I press button 1 and clip A starts playing immediately, since playback was stopped. Live then sends MIDI note-on with velocity of 126 (clip is going to launch) followed by note-on with velocity 127 (clip is on) to my controller via the note assigned to the button (it doesn't matter which note, Live gives a note to each button).
Then I press button 2, and clip B is preparing to launch. There are still a few beats before it launches, but before it does, I press button 3 and then clip C is preparing to launch. After playback reaches the next bar, clip C launches. Clip B never launched.
This is where there is trouble. I get note-on with velocity 126 for button 2 after pressing it, and then I get note-on with velocity 126 for button 3 after pressing that one. Once clip C (button 3) launches, I get note-on with velocity 127 for it.

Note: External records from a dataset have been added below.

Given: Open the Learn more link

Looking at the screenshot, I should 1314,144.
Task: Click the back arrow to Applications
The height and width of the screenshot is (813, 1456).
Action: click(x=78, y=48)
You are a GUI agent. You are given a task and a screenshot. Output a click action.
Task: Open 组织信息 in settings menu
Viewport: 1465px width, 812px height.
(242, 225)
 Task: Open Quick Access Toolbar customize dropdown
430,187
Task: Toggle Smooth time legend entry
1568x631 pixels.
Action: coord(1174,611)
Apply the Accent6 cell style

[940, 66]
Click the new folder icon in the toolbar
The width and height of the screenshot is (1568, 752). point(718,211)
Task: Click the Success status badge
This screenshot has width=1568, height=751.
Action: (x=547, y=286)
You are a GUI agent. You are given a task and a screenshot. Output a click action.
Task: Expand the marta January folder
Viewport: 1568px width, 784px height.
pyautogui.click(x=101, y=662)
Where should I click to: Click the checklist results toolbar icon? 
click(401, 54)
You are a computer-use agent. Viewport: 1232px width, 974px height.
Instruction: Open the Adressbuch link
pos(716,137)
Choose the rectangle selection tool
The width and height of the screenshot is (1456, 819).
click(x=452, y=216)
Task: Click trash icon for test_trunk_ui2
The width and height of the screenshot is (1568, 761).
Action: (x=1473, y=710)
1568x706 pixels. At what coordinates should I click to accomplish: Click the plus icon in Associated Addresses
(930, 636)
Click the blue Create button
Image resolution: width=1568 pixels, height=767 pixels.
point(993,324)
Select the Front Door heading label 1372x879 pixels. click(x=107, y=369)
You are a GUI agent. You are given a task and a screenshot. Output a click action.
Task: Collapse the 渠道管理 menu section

Where is the problem here?
Consider if my controller has three lights per button/clip: red for off, yellow for preparing to launch, and green for playing. If I do what I did above, button 2 (clip B) will stay yellow and never turn green or back to red, because it never gets a note-off. Only button 1 (clip A) gets a note off; button 3 gets a new note with velocity 127 because it successfully launched, so you can figure out when to change its status. But button 2 never gets any sort of status update after clip C (button 3) was made to launch instead.
This might sound like a far-fetched situation, but really, if you have a custom controller and you're triggering clips with it and expecting visual feedback, this will happen constantly. I'm looking at a lot of "yellow" lights on my control board right now. You could say "so don't use velocity 126/pending clip status events" but then why does Live offer that pending/going-to-launch status functionality to begin with, if it's (from what I can tell, anyway) apparently useless?
How does the monodeck work with it like this? Am I missing something here? Did Live have a feature regression, or has it always been like this?